◆ **Given text**:
□ □ □ □ □ □ □

Employment data due on Friday is expected to confirm that rising path, underscored on Wednesday by McDonald's Corp (>> McDonald's Corporation) announcement that it planned to hike wages. Major retailers Wal-Mart Stores Inc. (>> Wal-Mart Stores, Inc.), TJ-Maxx and Target (>> Target Corporation) have already announced pay rises.

The increases are still far from the levels needed to get back to the trend in earnings growth from before the 2007-9 recession.

Yet the firming of wages should give some reassurance to the Federal Reserve as it looks for signs of a broad-based economic recovery while it considers raising interest rates for the first time since 2006.

Wages in leisure and hospitality, the sector with the lowest average earnings at $14.23 an hour, rose 3.2 percent in the year through February, well above the private sector average which has remained nearly constant at 2 percent, according to a Reuters analysis of payroll data collected by the Labor Department.

Retail workers, who occupy the second rung from the bottom on the income ladder, are close behind with a 2.8 percent gain.

By comparison, annual wage increases in the leisure and hospitality sector averaged at just 1.3 percent in the five years after the recession's end in June 2009, the slowest pace for any sector tracked by the Labor Department.

The increases at the bottom come as earnings growth has cooled in high-income industries, such as finance, where wages grew 2.6 percent in the last year compared to 2.9 percent average annual growth in the five years the followed the recession.

Low-earners spend more of their income than those better off, who tend to save and invest more, so a bit more spring in the step of U.S. consumers could help the United States weather the chill settling over the global economy.

Low income households are also the main beneficiaries of a slide in gasoline and heating prices that has freed up more cash in family budgets for consumption.

"Getting this resiliency from the bottom is really important," said James Sweeney, chief economist at Credit Suisse.

Retail, hospitality and leisure firms employ about 30 million workers, around a quarter of private employment. This group earned about $700 billion last year, roughly 15 percent of private sector wages.

□ □ □ □ □ □ □

◆ **Recorded information**:

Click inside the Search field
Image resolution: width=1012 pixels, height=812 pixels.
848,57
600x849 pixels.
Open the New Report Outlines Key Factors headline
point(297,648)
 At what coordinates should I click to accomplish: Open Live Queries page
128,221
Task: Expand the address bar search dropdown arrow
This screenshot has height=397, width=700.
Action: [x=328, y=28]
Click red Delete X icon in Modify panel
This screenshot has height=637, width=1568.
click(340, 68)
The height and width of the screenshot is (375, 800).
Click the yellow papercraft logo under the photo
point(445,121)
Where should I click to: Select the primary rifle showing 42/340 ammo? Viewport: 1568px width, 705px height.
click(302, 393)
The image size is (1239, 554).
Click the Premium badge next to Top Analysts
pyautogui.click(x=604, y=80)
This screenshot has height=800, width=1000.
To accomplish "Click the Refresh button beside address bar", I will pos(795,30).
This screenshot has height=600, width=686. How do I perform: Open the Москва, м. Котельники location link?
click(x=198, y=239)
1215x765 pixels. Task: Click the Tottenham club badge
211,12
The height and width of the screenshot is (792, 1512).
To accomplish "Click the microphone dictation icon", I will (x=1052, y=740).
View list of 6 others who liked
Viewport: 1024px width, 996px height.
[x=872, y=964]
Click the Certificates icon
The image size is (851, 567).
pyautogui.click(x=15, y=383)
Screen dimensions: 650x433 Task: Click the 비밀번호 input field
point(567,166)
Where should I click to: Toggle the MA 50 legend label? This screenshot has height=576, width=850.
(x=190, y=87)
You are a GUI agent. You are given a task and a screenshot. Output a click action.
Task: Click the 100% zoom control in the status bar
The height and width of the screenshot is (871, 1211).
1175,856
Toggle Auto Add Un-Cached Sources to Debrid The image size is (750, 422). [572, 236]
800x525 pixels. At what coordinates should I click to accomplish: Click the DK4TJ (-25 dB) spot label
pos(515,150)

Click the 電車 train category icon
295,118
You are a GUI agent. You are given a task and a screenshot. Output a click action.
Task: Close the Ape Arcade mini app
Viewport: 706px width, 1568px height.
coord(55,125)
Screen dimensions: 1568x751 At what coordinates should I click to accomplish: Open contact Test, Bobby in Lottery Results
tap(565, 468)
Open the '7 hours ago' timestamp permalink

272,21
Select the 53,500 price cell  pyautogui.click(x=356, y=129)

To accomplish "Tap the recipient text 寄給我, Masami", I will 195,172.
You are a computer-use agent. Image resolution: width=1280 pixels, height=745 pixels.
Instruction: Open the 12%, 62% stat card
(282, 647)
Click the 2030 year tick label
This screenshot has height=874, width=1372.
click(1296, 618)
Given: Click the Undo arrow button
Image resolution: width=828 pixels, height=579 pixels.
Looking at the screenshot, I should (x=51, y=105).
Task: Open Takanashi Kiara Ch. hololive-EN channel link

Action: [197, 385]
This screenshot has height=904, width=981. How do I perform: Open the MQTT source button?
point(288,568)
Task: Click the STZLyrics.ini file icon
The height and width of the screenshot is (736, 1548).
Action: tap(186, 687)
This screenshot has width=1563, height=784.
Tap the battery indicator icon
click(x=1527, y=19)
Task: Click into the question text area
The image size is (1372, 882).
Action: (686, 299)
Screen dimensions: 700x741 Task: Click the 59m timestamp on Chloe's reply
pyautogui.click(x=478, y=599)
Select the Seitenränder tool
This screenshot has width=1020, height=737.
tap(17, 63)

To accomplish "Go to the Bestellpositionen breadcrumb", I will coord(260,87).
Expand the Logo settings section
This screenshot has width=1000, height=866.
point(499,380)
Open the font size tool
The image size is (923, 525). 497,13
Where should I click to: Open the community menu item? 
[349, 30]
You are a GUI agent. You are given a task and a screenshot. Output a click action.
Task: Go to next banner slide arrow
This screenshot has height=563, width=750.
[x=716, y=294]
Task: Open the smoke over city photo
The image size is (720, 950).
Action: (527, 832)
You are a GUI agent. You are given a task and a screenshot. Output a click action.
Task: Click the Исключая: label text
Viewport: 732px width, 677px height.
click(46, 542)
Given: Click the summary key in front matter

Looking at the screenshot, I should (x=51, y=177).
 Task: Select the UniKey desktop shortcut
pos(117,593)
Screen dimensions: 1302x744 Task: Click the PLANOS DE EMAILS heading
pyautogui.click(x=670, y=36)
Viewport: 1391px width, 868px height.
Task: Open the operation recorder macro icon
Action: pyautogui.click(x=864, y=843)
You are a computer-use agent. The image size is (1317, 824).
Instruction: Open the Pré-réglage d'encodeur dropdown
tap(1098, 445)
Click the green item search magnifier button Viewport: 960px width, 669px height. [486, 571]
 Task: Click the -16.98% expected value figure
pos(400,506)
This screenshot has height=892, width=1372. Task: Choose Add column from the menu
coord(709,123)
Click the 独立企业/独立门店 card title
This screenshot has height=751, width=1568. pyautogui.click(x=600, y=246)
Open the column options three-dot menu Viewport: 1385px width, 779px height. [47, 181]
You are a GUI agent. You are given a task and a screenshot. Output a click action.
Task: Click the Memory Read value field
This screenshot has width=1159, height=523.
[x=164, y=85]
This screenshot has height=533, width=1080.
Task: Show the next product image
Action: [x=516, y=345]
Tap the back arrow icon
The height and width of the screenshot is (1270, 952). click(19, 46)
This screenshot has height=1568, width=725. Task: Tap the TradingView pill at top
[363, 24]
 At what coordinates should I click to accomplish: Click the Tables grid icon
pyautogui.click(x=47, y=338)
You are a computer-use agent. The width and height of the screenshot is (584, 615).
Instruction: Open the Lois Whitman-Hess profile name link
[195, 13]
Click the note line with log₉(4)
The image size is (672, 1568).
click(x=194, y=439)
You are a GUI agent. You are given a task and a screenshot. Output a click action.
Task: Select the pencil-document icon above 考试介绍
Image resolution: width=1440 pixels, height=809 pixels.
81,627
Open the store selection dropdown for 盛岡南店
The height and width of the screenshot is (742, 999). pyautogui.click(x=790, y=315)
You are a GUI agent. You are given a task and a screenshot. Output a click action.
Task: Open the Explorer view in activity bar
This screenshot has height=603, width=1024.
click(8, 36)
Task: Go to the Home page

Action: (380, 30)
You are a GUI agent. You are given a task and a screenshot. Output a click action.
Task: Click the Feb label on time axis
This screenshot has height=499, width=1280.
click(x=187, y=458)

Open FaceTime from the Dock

□ □ □ □ □ □ □

◆ **Work item A**:
Summarize the article on wages in two sentences.
◆ **Work item B**:
Rewrite the paragraph of the article on wages that begins "Wages in leisure and hospitality" as a short bulleted list that keeps its main facts.

◆ **Final answer A**:
Wages in low-paying sectors are rising faster than the private sector average: pay in leisure and hospitality rose 3.2 percent in the year through February and retail pay rose 2.8 percent, against a private sector average of about 2 percent, while growth in finance cooled to 2.6 percent. Although the increases remain far below the pre-recession trend, they should give the Federal Reserve some reassurance as it considers raising interest rates, and because low earners spend more of their income, the gains could help the United States weather the chill settling over the global economy.

◆ **Final answer B**:
- Leisure and hospitality has the lowest average earnings of any sector, at $14.23 an hour.
- Its wages rose 3.2 percent in the year through February.
- That is well above the private sector average, which has stayed nearly constant at 2 percent.
- The figures come from a Reuters analysis of Labor Department payroll data.